The St Peter's Medal was designed and produced by sculptor William Bloye of the Birmingham School of Art, for the purpose of being awarded to a person who has made significant contributions to the field of urology and is a member of the British Isles or Commonwealth.

The stamping die for the medal was presented to the British Association of Urological Surgeons (BAUS) in 1948 by Bernard Joseph Ward, the BAUS's first vice-president and urologist at Queen Elizabeth Hospital. The first medal was awarded in 1949 to J. B. Macalpine who first reported bladder cancers associated with the dye industry. It has subsequently been awarded annually by the BAUS, usually to one recipient, apart from 1951, 1999, 2005, 2006, 2007 and 2014, when there were two recipients.

The medal is engraved with the names of the three teachers who influenced Bernard Ward: Edwin Hurry Fenwick, Peter Freyer and John Thomson-Walker. On presenting the medal in 1948, Ward stated in his speech that "although they were individually attached to other hospitals, they all came together in one hospital, St. Peter's; and the suggestion therefore was that in order to honour all three of them, we should call it the St. Peter's Medal. The hospital, the first urological hospital in Britain, was named after Saint Peter, whose name derives from the Latin for rock, petrus, and who was said by Christ to be the foundation upon which the Christian church was to be constructed.
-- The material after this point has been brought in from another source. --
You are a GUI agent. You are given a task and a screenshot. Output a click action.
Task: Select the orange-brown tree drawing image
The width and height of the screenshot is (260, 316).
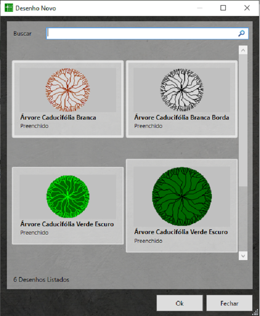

St Peter on the medal is identified by the iconography of a key engraved on the bible that he holds. On the reverse of the medal is a laurel wreath, within which the recipient's name is engraved, and around the wreath are the names of Fenwick, Freyer and Thomson-Walker.

==Recipients==
In 1951, the medal was presented for the second time, and for the first time to two recipients, when Ronald Ogier Ward and Terence J. Millin were given the award. In 1959 the medal was awarded to Harold H. Hopkins, a physicist, and in 2006 to Alison Brading, a physiologist. Other recipients have included Sir Michael Woodruff, Richard Turner-Warwick, John Wickham, Howard Kynaston, Geoffrey Chisholm, John M. Fitzpatrick, Roger Kirby and Prokar Dasgupta.

==Influence==
In 1975 the International Medical Society of Paraplegia proposed to offer a similar award based on the BAUS's St Peter's Medal.